Incremental-Network-Quantization
Incremental-Network-Quantization copied to clipboard
Effectiveness of Detection Tasks and Tiny Models?
Hi @Zhouaojun , thanks a lot for you awesome work, I've attempted your algorithm on an object detection task (car detection, to be concrete) and it truly works. In my experiment, given the same detection threshold, the performance of the INQ quantized SSD model almost match to the original model in precision, however, in terms of recall, it suffered (recall decreased nearly 3%). Since you didn't mention how does this algorithm work in regression tasks, I want you to share some thought about.
Another thing I found is, it handles well with huge models (say, > 100 MB in parameters), but seems to comparably inadequate to quantize tiny models (weights size < 1 MB). I tried very hard finetuning with different partition schemes but still was unable to recover the full model classification accuracy.
Finally, I did conduct some experiments on activation quantization, but neither ReLU6 nor fixed-point trimming worked for me, will you again shed some light on your Appendix's teaser?
Thank you again.
@power0341 Hi, thank for your attention
-
about detection task, I'm sorry, I am not familiar with detection task, If I have time to do detection task quantization, I will share some result with you
-
Light network (MobileNet, ShuffleNet) quantization is more difficult than huge network (such as ResNets, VGG), I think you can use more bit width, such as activation 8 bits and weights 6 bits, more careful partition step, such as 0.05 pace, or you can refer to latest google mobilenet quantization paper
-
activation quantization, for RELU quantization, My solution make the maximum fixed, so you can quantize float number into bins within [0, max]
thanks
@power0341 which small architectures did you try and did you do any significant adjustments to any c++ module? Because I tried to just run inference on a pre-trained mobilenet model and I got an accuracy of 0%, while if I ran the same pre-trained mobilenet on standard caffe implementation I got 70%. So there is something very different in the inference phase between INQ caffe and standard caffe implementation. Any suggestions of what I can do? @Zhouaojun
thanks!
Hey @ij10 , it sounds like you haven't had finetuned you model, have you?
Hi @power0341 , Not sure if I understand what you mean. The model (mobilenet in this case) is pre-trained on imagenet 2012 data. When I run inference (using the standard caffe implementation) with the pre-trained weights on validation data (imagenet 2012) I get an accuracy of around 70%. But when I want to run inference on the same validation data and the same pre-trained weights on the INQ caffe implementation I get 0%. If I'm not mistaken, that means there are some significant changes to the inference procedure in the INQ caffe implementation, but I can't see what exactly.

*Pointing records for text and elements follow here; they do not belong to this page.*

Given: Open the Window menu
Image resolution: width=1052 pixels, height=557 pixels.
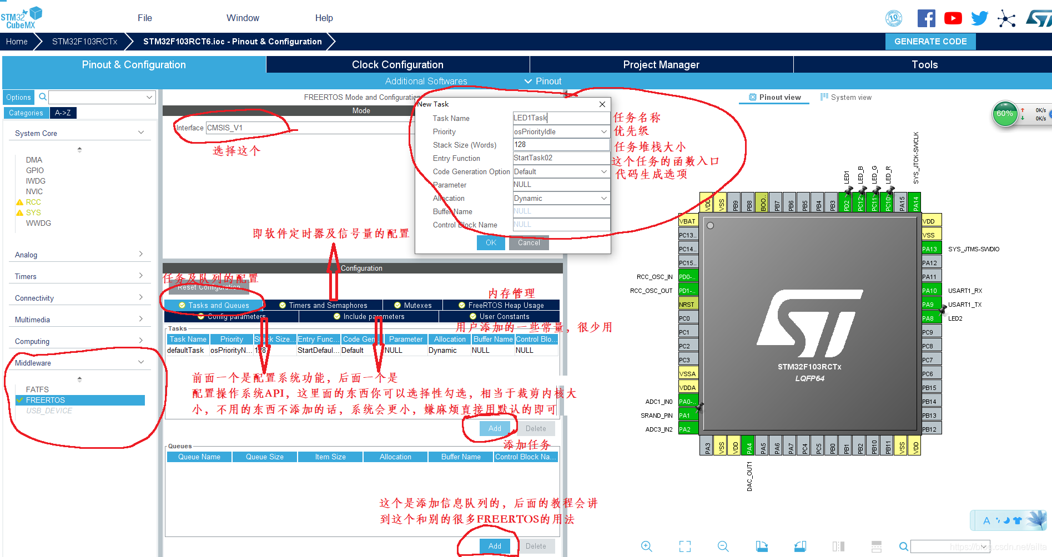Looking at the screenshot, I should [x=243, y=18].
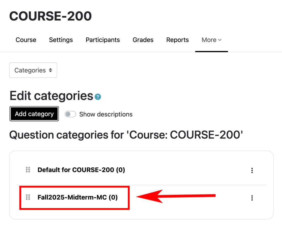Go to the Course tab

(x=26, y=40)
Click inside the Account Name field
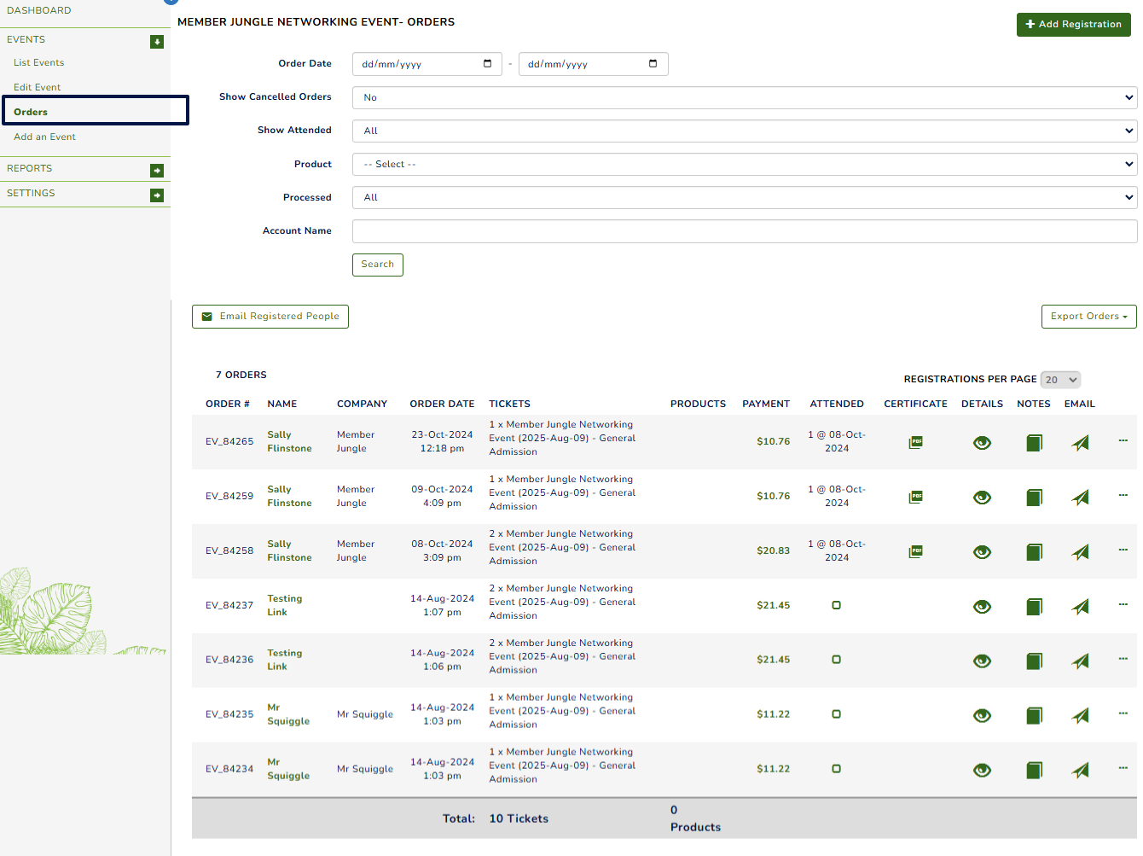Image resolution: width=1143 pixels, height=856 pixels. [744, 230]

This is the start of my mobilenet_deploy.prototxt file for mobilenet:
layer {
name: "data"
type: "Data"
top: "data"
top: "label"
include {
phase: TEST
}
transform_param {
scale: 0.017
mirror: false
crop_size: 224
mean_value: [103.94, 116.78, 123.68]
}
data_param {
source: "/path/to/ilsvrc12_val_lmdb/"
batch_size: 50
backend: LMDB
}
}
I use the following command to run inference on validation data (ImageNet 2012, 50K images):
~/caffe/build/tools/caffe test -model /path/to/mobilenet_deploy.prototxt -weights /path/to/mobilenet.caffemodel -gpu 0 -iterations 1000
which gives the 70% in accuracy. Notice that this result is achieved by using the standard caffe implementation.
Then I run the same code but using the the INQ authors modified caffe implementation by running:
~/INQ/build/tools/caffe test -model /path/to/mobilenet_deploy.prototxt -weights /path/to/mobilenet.caffemodel -gpu 0 -iterations 1000
which gives 0 %. How do I get rid of this behavior?
@Zhouaojun any ideas?
hi, @ij10 ,have you solved your problem?
hi @shenlinyao ! Unfortunately not. Do you have any ideas on why this is the case and how to solve it?